[[ Document extract open ]]

There is not much light visible this morning; the fog rolled in before midnight, and has mostly remained camped out around the peaks since. The forecast predicts neither rain nor any chance thereof, but it will be a couple of hours yet before Father Sun’s light gains sufficient fire to burn off the cloud cover.
This is not our usual October, but it’s an exceptionally mysterious and beautiful one.
When the sun is high in the sky, however, the feel of the day will change, and drastically. Oh, there will still be wispy bits of gray here and there, but the sky will be turquoise, the air clear, the trees aflame, and the light pure magic.
In other words, it will be precisely the sort of fall day as that one a decade or so ago, when we still had a gallery in the old village and Wings captured the image above of today’s featured work — a perfect union of golden earth and more golden sun, casting bold shadows of arbor posts and the feathers of a small brilliant medicine bear. From its description in the Other Artists: Sculpture gallery here on the site:
This alabaster medicine bear by master carver Mark Swazo-Hinds (Tesuque Pueblo) is hewn in the classic vintage Southwest Indian style. The surface is smooth, silky, and touchable, in a brilliant clear orange with a translucent white marbled matrix. In Mark’s trademark style, the medicine bundle is made of macaw and turkey feathers, shells, pottery sherds, and bits of turquoise.

[[ Document extract closed ]]
[[ Data provided open ]]

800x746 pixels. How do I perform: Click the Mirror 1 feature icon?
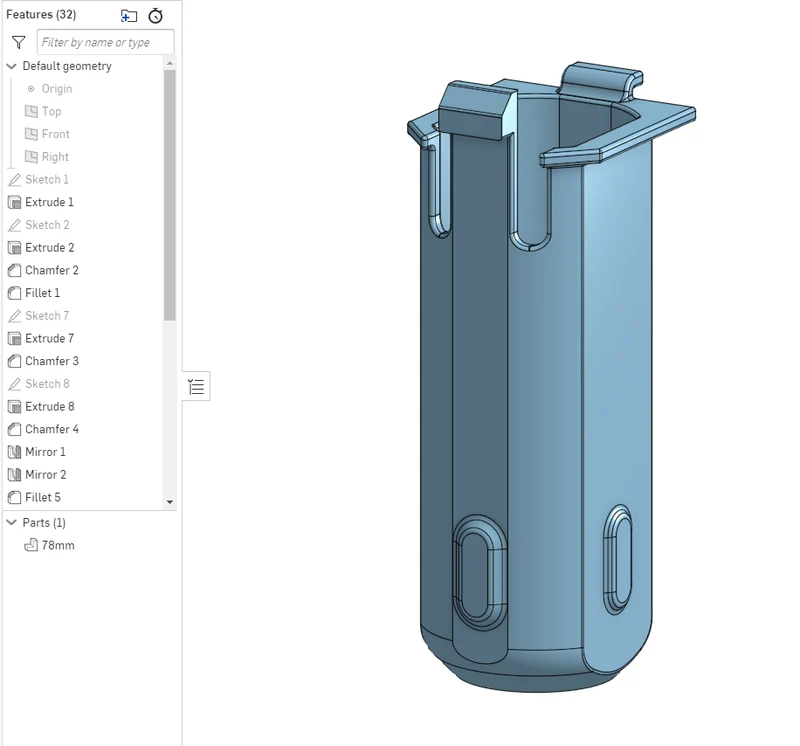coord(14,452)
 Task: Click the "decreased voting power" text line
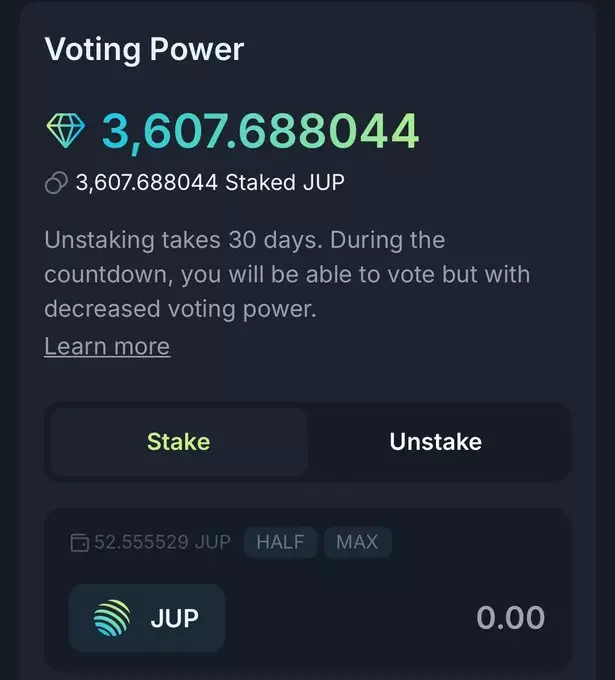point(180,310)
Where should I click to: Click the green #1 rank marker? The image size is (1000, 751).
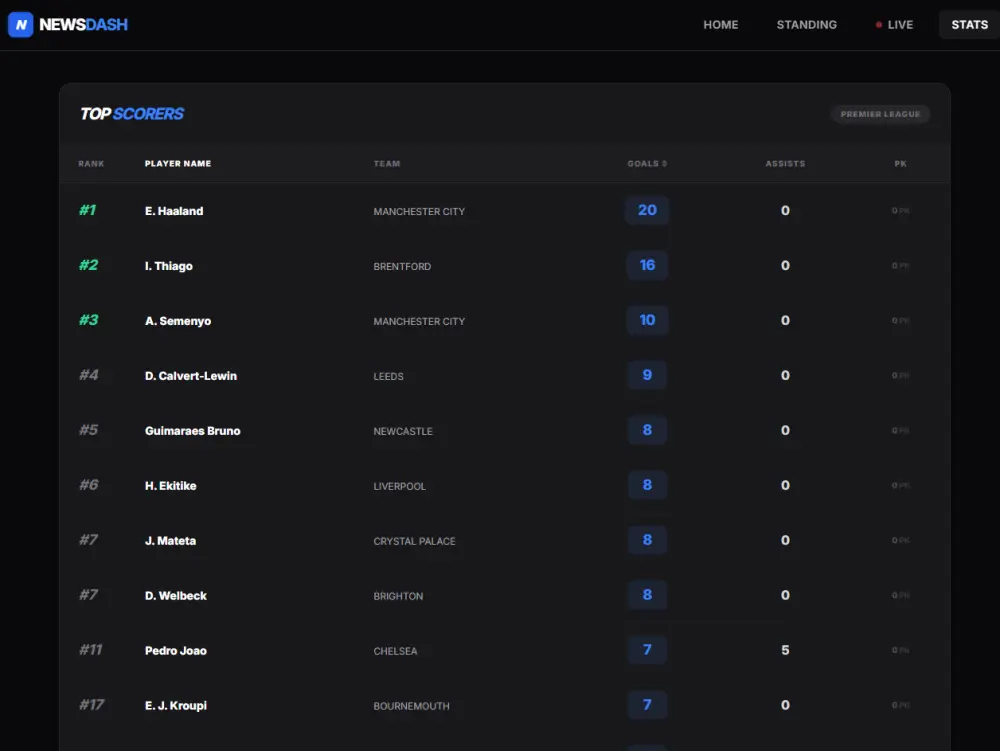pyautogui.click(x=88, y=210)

[[ Data provided closed ]]
[[ Data provided open ]]

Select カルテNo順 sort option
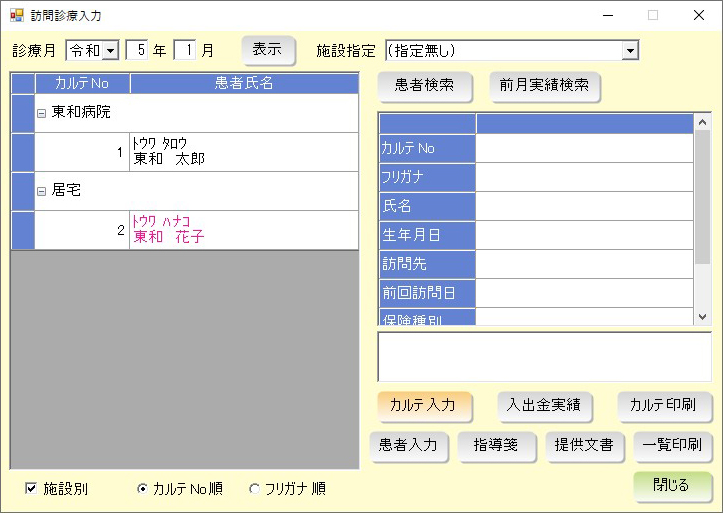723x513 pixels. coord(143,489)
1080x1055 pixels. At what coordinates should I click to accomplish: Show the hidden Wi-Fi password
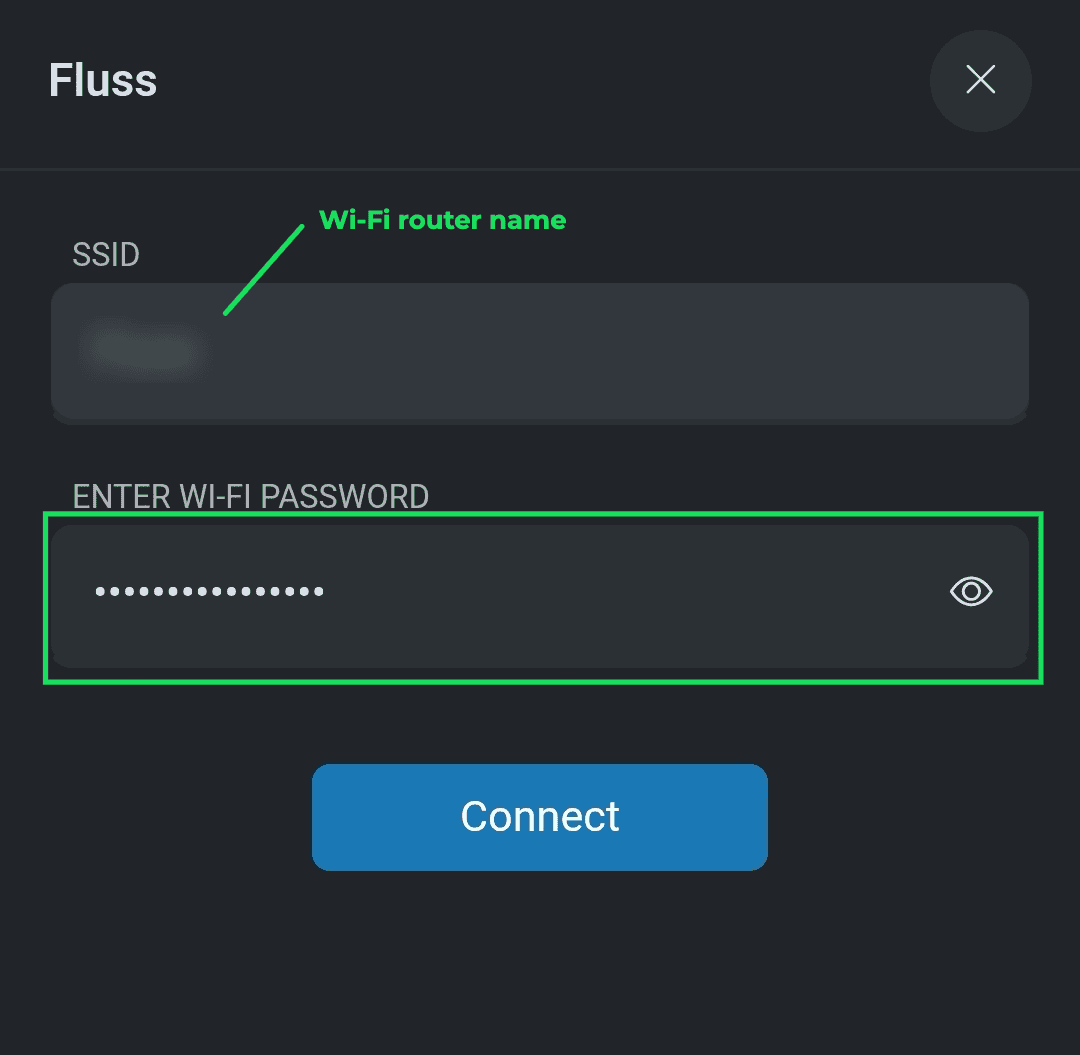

[[ Data provided closed ]]

▶ What is expected: Extend the passage on the foggy October morning and the alabaster medicine bear, picking up right after its final sentence.

▶ Answer below:
Orange alabaster; turkey feathers; macaw feathers; pottery sherds; turquoise; shells
$425 + shipping, handling, and insurance
Requires special handling; extra shipping charges apply
This has always been my favorite among Mark’s many works that we’ve carried over the years. Orange has never been my favorite color — indeed, most of the time it ranks near the bottom for me and always has — but the orange of this little bear is different. It’s not pure orange, of course; the alabaster from which he emerges is marbled with shimmering white, delicate lines of crystalline matrix spidering throughout his body. But the stone itself is pure fire: “orange” given archetypal definition, the thing-in-itself, and more — a material that, while wholly of the earth, is capable of catching the sun, holding it, diffusing and refracting it, glowing from within with its very light.
It’s a work of the season itself, and perhaps that’s why I’ve always associated this bear with fall. Like the land here, it’s autumn fire, magic light, a spirit a near-indescribable beauty and unfiltered joy in one final celebration before sheltering for the long deep winter ahead.
As I write, the fog has lifted, just a little. The light is beginning to dance.